'Lawyer-on-the-Lam' Tells Story
In No Country for Old Men, a man-on-the-run holds up a beer bottle to wave himself by a sleepy guard at the Mexico border.
In Eric Conn's story about being a lawyer-on-the-lam, he used a puppy. Conn fled the U.S. after being convicted of a half-billion dollar fraud, and he thought a dog could help him get past border security.
"The little guy was not exactly Rin Tin Tin, but I thought almost everyone loves puppies," he told a hometown paper.
No Stranger to Fiction
No doubt, Conn is a character. In the good old days -- before he was apprehended -- he practiced law like nobody else.
He was the go-to guy for Social Security and disability claimants in Kentucky. He made almost $50 million in his law business, and he enjoyed showing it.

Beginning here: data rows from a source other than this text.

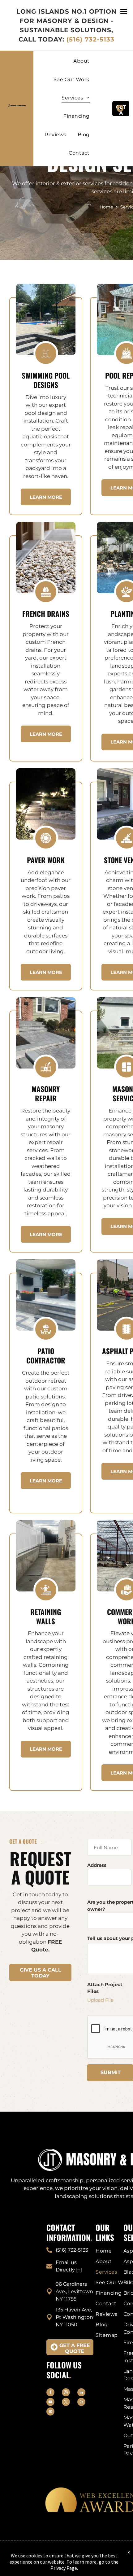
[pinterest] (50, 2412)
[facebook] (50, 2393)
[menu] (124, 11)
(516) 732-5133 (90, 39)
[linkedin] (81, 2393)
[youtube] (50, 2402)
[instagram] (66, 2393)
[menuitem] (81, 65)
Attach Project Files (104, 1988)
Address (96, 1865)
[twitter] (66, 2402)
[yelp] (81, 2402)
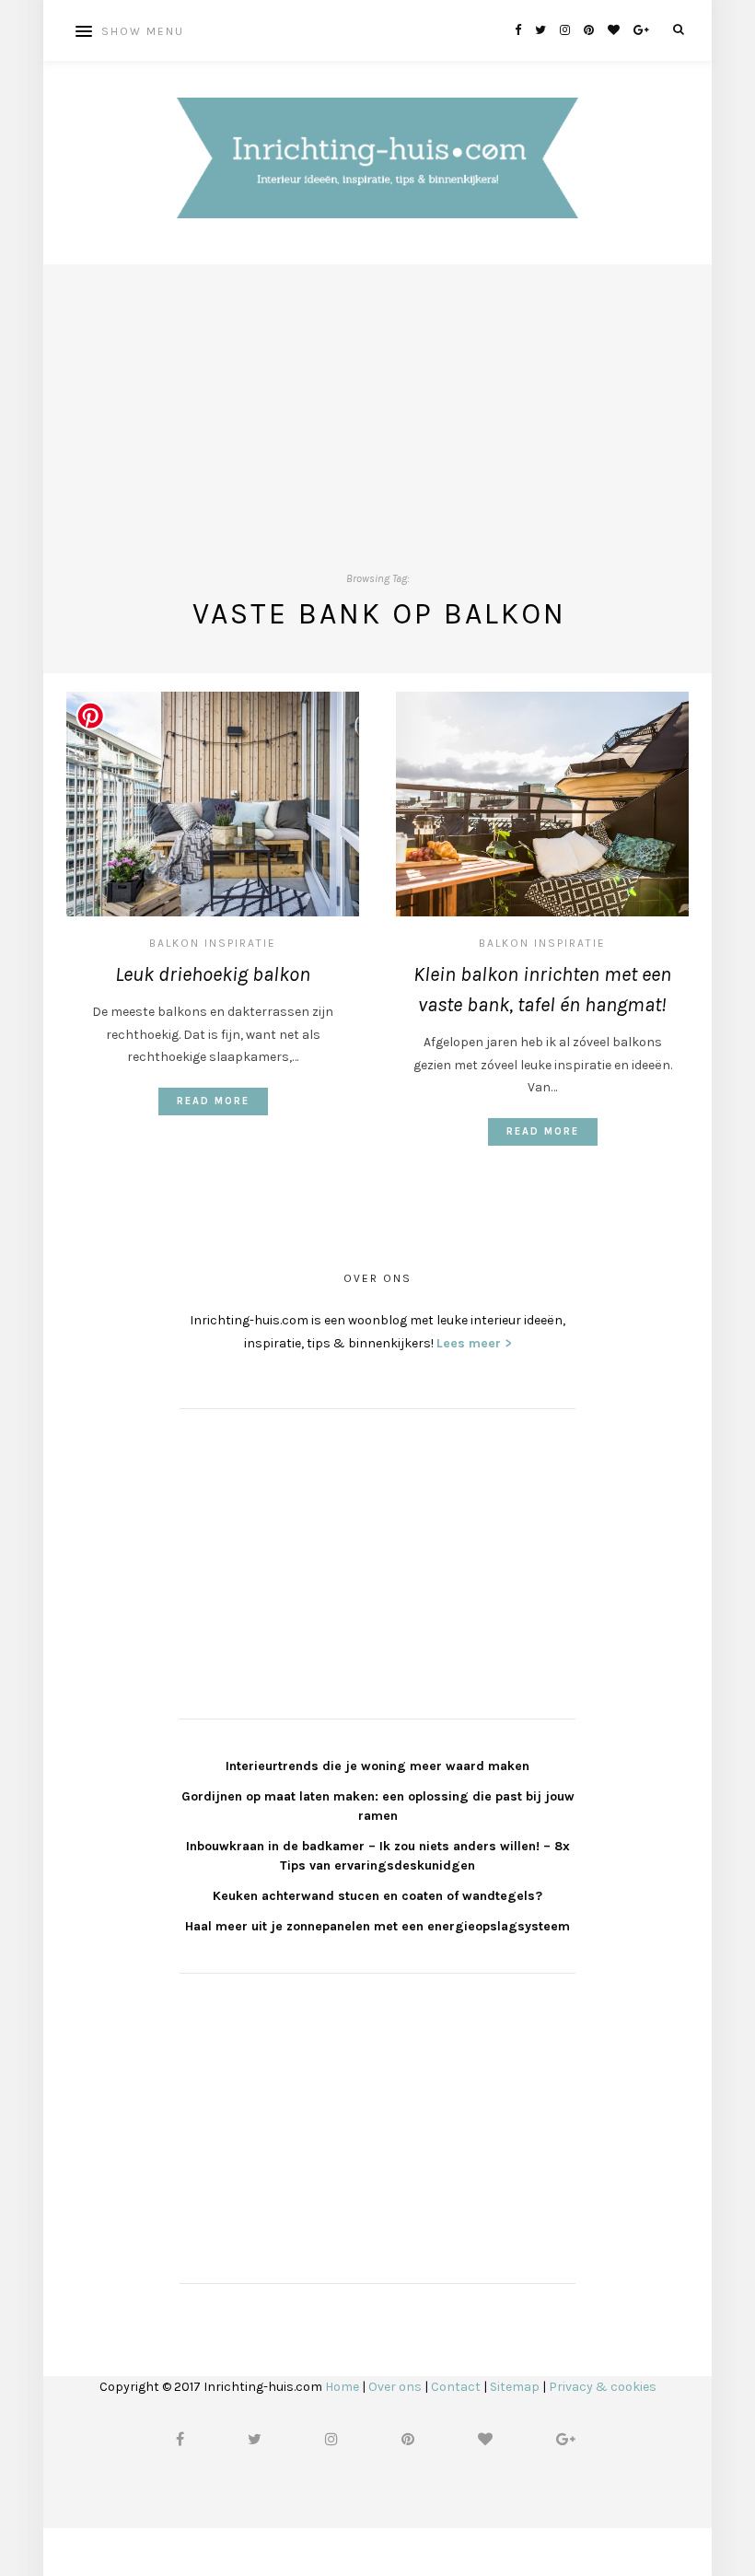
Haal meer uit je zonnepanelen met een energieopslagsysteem (377, 1926)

He put up a 19-foot tall statue of Abraham Lincoln -- a replica of the Lincoln Memorial -- outside his building. His television commercials -- featuring fancy cars and beautiful women -- would make Larry H. Parker cringe.
Maybe that's what caught investigators' attention -- that and the bribes he was paying to a judge. It turns out, Conn conned the government out of $550 million.
Conn: Man on the Lam
After pleading guilty last year, Conn panicked. He told the Lexington Herald-Leader he was afraid he would be molested in prison.
"What does one do when he is forced to reconcile his respect for what he knows is right and his fear of being sexually assaulted or sexually abused?" he wrote the newspaper.
He slipped across the border, then spent six months hiding. "Honestly, honestly," Conn said, "it was horrible."
He said he stashed $40,000 in a Honduras bank account, but he couldn't get the money out by the time he was arrested. He's broke now, and looking at 12 years in prison plus time for his escape.